To happy hour or to not happy hour?
Put the drink down! At least until you have reached and are able to maintain your fitness goals. Research shows that alcohol consumption can lead to a bigger waist since the liver burns alcohol instead of fat. If you do choose to have a recreational drink every once and awhile try to keep that drink below less than 10 percent of your daily calorie intake.

Gum
Ever told someone you were hungry and then had them tell you to eat a piece of gum?
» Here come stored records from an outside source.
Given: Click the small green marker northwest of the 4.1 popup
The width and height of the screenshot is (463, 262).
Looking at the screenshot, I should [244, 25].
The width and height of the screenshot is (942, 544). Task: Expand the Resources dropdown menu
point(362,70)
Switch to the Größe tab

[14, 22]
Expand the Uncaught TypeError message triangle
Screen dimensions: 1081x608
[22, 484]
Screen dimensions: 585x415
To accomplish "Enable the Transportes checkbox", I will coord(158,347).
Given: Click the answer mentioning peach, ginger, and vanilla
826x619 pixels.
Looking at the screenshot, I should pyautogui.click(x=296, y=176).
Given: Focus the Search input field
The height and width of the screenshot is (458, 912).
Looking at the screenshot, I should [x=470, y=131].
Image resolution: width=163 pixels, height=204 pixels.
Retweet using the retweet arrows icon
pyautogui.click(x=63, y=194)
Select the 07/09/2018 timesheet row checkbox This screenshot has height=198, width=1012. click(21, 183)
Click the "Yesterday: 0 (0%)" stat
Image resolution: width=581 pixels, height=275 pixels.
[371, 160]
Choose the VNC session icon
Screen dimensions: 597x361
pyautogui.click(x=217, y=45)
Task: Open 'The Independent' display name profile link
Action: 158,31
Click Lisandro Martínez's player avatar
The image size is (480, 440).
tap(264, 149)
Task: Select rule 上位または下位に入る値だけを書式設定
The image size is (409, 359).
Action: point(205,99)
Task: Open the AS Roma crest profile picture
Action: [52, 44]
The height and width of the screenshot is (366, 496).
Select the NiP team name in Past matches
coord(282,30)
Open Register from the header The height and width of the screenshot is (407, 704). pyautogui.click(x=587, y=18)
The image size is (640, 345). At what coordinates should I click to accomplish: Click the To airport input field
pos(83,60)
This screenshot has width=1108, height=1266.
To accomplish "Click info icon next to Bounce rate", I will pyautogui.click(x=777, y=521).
The act of chewing gum has two effects:

  • The process of swallowing extra air by chewing gum can lead to abdominal bloating
  • The process of chewing gum can trick your body into thinking food is being absorbed which begins the process of producing the enzymes necessary to break the gum down.

Stand tall and sit straight
Straightening the spine by standing or sitting straight helps to pull your belly in. Proper posture is helpful in retaining overall structure and muscle.

Give these belly fat hacks a try and see what works best for you!